I turn now to public health. Welsh Government research shows that men in my constituency of Blaenau Gwent have the lowest disability-free life expectancy at birth in Wales, at just 54.3 years. Sadly, the Government have failed to take the decisive action needed to help tackle significant contributors to poor health, such as alcohol misuse. While the Prime Minister has belatedly backed a minimum price for alcohol at 40p a unit, which I welcome, it is still below the 50p recommended by the doctors, Alcohol Concern and many others. Action on advertising and sponsorship is needed. Alcohol Concern Cymru recently surveyed primary schools and found that children as young as 10 are more familiar with some leading alcohol brands and adverts than those for popular foods. That cannot be right. Sixty-two per cent. recognised Magners, a brand which until recently sponsored rugby’s Celtic league. Recognition was significantly higher among boys than girls, and among those who lived in south and west Wales. So we need more effective controls on advertising and sports sponsorship. It is essential to protect our children’s health.
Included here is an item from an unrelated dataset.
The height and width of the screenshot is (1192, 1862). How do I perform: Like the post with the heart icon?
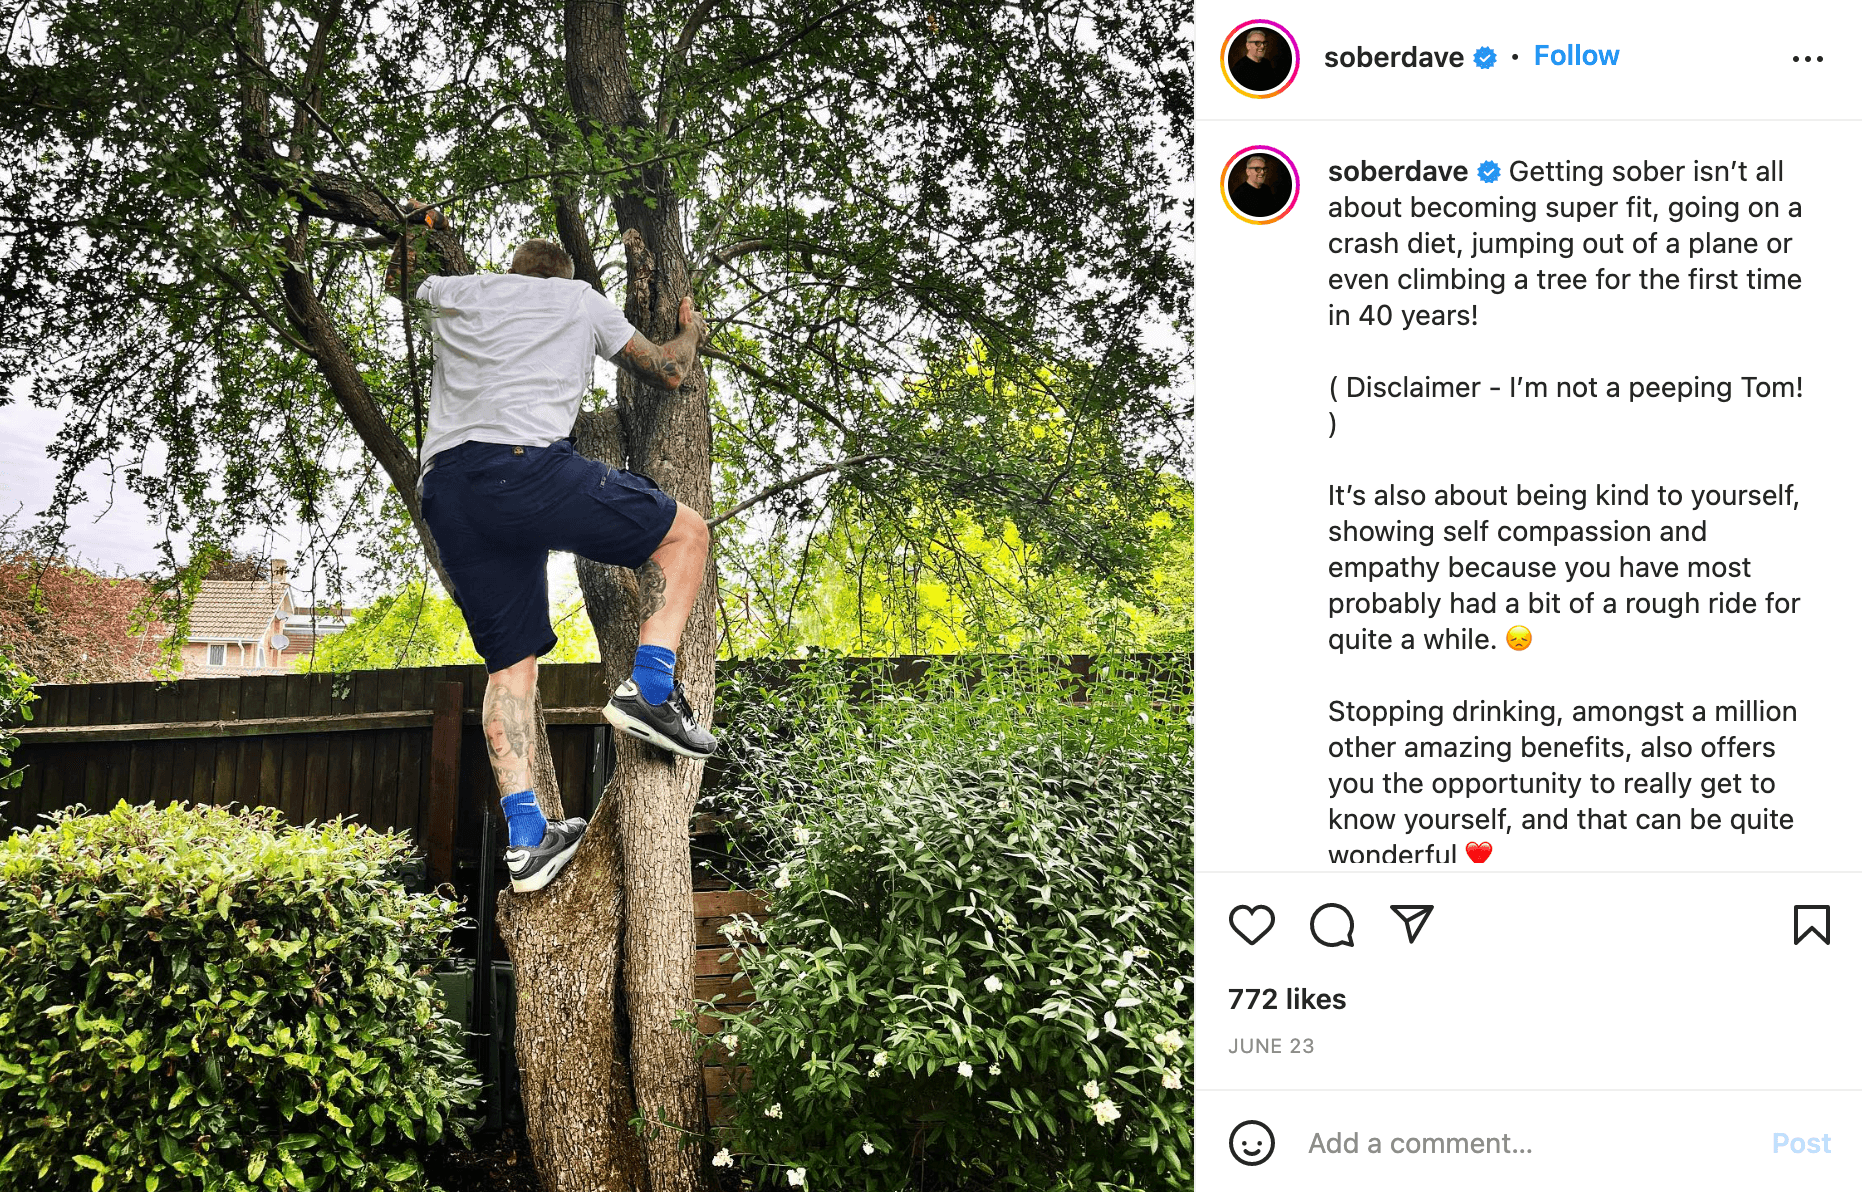[1251, 925]
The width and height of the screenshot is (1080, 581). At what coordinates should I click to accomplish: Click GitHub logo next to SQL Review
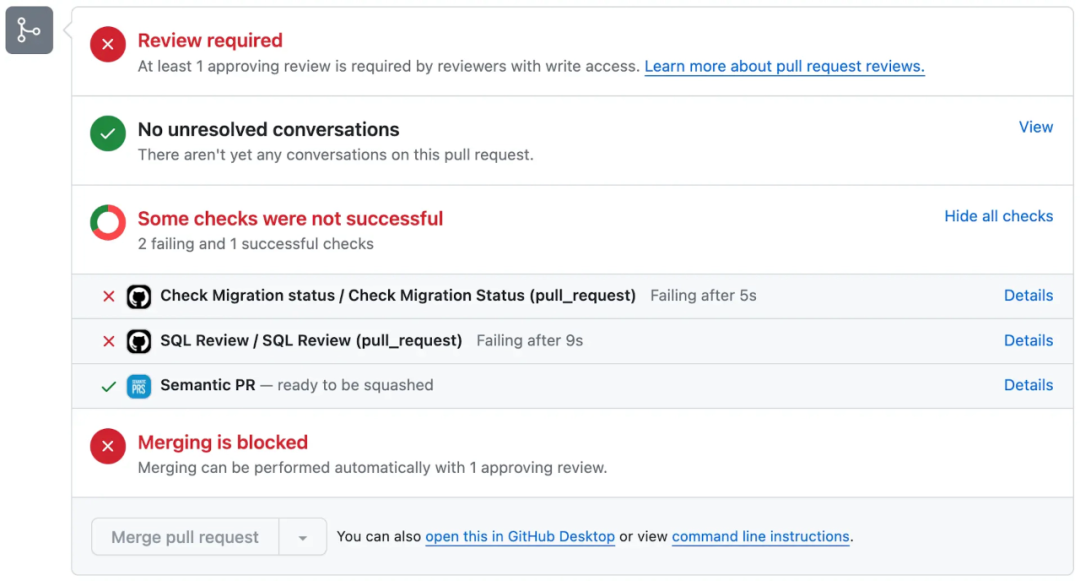(139, 341)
As a former NSPCC campaign manager, I of course welcome proposals to improve protection of children in care and to speed up adoption. That is a key proposal for children, who will always need our laser-like focus to make their early years as safe as possible.

We await a draft Bill on adult care. Measures to regulate providers and ensure that residents get a fair funding deal are vital. Last week we heard that private equity company Terra Firma had taken over Four Seasons, which took over Southern Cross, which runs two care homes in my constituency. Residents and their families are dismayed by that pass-the-parcel approach. They want safeguards to ensure sound business plans, which the Government have so far failed to deliver.

In conclusion, we have heard much from the Cameron/Clegg double act about not landing our children with debt. Yet youth unemployment is nearly 20% in Blaenau Gwent. It is unfair that teenagers leaving school should find the heavy burden of this Government’s economic failure falling on their young shoulders. We want a fair deal on jobs, with money from a bankers bonus tax to help 100,000 out-of-work young people aged between 18 and 24. That is what people in the south Wales valleys think makes good sense and good government. They believe, as this rainy, wet April has shown, that this Queen’s Speech has been a damp squib. It deserves, then, to be given a very large thumbs down.